風呂水の残りは洗濯などに再利用する方も多いかもしれませんが、更に残った分を、焼酎などの大容量ペットボトルにためておいて、トイレの中に置いておき、流すときに使っているという方もいます。
汚物を流すだけなんですから、他で使い終わった水でも十分なのです。
台所で食器を洗ったあとの水とか、洗面所で顔を洗った後の水とか、洗濯ですすぎをおこなった後の水とか。(集めるのが大変ですが。)
また、雨水を溜めて使っている方もいます。
トイレが1階にある場合、2階ベランダにちょっとしたタンクを据え付けておいて、雨が降るとゴミや砂を濾した上で、このタンクにたまるようにしておきます。

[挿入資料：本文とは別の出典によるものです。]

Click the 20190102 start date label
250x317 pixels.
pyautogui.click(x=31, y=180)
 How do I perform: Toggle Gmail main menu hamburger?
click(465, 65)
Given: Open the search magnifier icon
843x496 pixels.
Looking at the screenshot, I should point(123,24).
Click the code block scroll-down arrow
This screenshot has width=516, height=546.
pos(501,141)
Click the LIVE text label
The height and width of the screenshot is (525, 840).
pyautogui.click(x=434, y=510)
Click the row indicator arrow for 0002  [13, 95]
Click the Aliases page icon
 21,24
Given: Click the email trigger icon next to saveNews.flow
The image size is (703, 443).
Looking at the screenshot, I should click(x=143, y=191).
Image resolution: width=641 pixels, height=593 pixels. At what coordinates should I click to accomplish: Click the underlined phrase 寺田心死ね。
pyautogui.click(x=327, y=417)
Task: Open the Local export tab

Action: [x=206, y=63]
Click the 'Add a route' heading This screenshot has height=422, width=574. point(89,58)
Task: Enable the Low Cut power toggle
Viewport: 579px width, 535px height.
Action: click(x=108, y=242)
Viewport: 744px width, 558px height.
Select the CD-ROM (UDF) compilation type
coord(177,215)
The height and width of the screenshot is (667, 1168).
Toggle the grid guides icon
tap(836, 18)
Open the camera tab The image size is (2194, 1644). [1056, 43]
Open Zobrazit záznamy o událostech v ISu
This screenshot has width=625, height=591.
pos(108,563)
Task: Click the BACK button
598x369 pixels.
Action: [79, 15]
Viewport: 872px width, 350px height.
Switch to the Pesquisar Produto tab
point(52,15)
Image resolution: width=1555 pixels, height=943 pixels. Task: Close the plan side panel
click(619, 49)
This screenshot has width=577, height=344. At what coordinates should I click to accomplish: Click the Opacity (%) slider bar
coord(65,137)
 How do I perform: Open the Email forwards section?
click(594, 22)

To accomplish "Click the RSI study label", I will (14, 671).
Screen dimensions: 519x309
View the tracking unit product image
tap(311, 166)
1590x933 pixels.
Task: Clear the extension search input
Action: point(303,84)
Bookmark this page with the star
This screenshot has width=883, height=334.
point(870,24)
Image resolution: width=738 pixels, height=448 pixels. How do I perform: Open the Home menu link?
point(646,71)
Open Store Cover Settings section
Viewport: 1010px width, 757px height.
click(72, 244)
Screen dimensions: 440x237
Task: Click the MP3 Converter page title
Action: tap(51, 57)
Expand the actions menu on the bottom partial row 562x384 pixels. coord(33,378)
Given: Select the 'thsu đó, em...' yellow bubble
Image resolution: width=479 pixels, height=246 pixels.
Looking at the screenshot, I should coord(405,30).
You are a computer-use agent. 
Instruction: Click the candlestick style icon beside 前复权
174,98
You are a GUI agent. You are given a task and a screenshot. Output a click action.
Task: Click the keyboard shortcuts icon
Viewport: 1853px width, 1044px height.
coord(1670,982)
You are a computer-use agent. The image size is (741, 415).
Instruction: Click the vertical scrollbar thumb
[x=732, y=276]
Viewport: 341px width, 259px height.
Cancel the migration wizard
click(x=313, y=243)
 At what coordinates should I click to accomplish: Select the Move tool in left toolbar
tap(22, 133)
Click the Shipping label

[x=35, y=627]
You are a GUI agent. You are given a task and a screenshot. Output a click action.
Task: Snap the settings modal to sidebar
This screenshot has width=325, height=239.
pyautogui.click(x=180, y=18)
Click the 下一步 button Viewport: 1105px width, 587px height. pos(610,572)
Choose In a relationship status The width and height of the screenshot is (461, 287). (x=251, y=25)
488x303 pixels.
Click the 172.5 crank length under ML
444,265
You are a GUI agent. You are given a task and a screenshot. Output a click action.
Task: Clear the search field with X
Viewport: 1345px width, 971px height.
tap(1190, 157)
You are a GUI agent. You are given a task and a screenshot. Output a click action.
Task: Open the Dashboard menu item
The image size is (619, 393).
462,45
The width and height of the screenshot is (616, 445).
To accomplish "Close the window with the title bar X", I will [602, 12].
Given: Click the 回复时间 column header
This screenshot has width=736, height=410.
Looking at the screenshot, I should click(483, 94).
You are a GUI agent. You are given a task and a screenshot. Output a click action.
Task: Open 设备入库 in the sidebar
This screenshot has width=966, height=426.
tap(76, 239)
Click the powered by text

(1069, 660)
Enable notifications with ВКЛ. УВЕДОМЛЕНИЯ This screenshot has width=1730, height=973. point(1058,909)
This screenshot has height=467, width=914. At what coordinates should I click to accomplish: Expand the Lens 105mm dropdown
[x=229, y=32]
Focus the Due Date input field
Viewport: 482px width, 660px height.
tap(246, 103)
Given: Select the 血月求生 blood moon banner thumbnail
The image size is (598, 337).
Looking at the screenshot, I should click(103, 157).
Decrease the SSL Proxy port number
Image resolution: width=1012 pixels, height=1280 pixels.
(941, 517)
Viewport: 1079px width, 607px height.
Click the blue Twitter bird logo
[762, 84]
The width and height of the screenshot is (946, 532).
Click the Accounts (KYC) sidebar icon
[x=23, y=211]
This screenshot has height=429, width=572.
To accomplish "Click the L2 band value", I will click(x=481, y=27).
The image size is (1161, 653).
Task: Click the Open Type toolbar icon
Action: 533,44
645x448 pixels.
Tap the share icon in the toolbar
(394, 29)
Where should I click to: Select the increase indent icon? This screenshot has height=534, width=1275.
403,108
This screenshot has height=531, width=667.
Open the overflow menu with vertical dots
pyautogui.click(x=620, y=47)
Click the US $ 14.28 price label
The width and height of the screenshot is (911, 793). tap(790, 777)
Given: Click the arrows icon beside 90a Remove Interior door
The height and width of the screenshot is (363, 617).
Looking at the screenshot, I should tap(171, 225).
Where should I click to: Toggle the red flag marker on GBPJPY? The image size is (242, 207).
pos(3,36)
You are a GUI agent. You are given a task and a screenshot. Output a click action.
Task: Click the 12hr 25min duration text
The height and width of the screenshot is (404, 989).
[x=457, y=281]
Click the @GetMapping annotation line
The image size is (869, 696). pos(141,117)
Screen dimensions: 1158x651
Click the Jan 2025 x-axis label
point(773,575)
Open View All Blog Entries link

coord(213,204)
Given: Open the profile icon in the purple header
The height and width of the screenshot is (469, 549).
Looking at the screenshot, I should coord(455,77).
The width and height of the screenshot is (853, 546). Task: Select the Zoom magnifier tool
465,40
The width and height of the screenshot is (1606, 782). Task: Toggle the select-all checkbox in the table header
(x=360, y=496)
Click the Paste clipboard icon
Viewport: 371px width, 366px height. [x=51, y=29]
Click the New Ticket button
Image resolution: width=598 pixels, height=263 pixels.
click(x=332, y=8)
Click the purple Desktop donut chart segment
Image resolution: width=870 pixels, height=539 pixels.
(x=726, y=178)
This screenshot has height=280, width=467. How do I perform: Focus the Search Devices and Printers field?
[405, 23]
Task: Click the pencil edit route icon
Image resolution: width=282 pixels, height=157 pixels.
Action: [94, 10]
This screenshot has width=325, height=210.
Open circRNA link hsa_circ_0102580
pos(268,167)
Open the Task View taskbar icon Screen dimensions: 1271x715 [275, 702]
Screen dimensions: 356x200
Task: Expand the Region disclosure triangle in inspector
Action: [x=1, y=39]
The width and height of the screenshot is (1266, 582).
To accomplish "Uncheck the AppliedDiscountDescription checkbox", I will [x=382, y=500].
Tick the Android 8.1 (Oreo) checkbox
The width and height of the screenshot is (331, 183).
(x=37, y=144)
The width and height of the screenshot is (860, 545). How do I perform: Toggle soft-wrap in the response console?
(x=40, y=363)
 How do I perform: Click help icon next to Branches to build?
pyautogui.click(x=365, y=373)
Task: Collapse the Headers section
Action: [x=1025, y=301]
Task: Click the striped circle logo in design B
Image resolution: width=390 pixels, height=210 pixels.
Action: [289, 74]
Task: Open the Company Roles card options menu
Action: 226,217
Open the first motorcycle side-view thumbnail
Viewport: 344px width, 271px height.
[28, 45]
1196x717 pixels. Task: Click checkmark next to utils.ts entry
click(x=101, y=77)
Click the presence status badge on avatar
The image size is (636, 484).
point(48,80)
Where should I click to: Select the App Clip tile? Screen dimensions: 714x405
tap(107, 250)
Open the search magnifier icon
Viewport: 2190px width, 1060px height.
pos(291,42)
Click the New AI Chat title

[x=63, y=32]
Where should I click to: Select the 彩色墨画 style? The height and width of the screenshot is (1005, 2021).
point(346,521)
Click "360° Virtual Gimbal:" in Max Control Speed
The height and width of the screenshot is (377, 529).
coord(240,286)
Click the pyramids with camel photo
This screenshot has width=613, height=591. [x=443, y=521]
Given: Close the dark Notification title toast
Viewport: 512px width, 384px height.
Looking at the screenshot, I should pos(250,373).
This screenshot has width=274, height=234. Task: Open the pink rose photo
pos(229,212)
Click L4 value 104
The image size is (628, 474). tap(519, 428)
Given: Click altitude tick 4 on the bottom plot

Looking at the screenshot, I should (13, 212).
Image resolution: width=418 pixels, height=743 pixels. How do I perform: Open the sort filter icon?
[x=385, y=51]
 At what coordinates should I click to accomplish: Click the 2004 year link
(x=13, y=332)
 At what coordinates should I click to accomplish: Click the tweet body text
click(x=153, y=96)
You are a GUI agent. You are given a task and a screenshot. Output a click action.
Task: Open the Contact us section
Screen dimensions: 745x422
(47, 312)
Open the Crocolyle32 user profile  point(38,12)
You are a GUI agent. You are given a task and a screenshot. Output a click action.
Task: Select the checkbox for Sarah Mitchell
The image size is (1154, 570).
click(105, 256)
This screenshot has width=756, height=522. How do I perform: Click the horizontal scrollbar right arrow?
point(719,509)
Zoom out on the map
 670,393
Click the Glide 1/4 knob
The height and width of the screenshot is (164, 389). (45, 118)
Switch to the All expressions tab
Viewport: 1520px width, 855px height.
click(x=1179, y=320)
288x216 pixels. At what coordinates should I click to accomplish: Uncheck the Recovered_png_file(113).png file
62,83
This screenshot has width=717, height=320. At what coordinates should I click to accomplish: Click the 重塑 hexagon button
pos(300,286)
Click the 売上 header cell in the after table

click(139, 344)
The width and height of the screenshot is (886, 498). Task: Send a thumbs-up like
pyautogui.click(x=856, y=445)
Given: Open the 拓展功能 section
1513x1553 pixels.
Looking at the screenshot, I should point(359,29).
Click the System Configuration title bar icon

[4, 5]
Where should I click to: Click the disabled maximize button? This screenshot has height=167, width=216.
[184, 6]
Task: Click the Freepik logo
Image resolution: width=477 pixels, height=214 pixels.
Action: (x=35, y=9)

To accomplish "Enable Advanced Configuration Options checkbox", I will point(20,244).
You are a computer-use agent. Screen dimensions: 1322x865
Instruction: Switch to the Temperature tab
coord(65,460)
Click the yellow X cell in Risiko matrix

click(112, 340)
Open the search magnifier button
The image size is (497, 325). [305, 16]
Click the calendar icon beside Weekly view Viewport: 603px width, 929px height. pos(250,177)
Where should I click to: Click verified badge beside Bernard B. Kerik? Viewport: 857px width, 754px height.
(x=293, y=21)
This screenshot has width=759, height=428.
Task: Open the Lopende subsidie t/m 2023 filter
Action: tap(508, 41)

タンクの底部近くからホースを取り出し、トイレのロータンクにつながるようにしておきます。
バルブ操作にしても良いですし、タンクのボールタップをうまく利用しても構いません。
それらの材料は、そこらのホームセンターで安く売っているものばかりです。
こんな工夫をすれば、「節水」することができますし、便器や排水管を詰まらせる心配もありません。
(実際に流す「再利用水」が、便器や排水管に悪影響を与えないようにちょっとした工夫は必要になりますが・・・。)
ともかくも、「ペットボトル節水法」は、今すぐやめたほうがいいと思います。
(「ロータンクの、節水。」おわり)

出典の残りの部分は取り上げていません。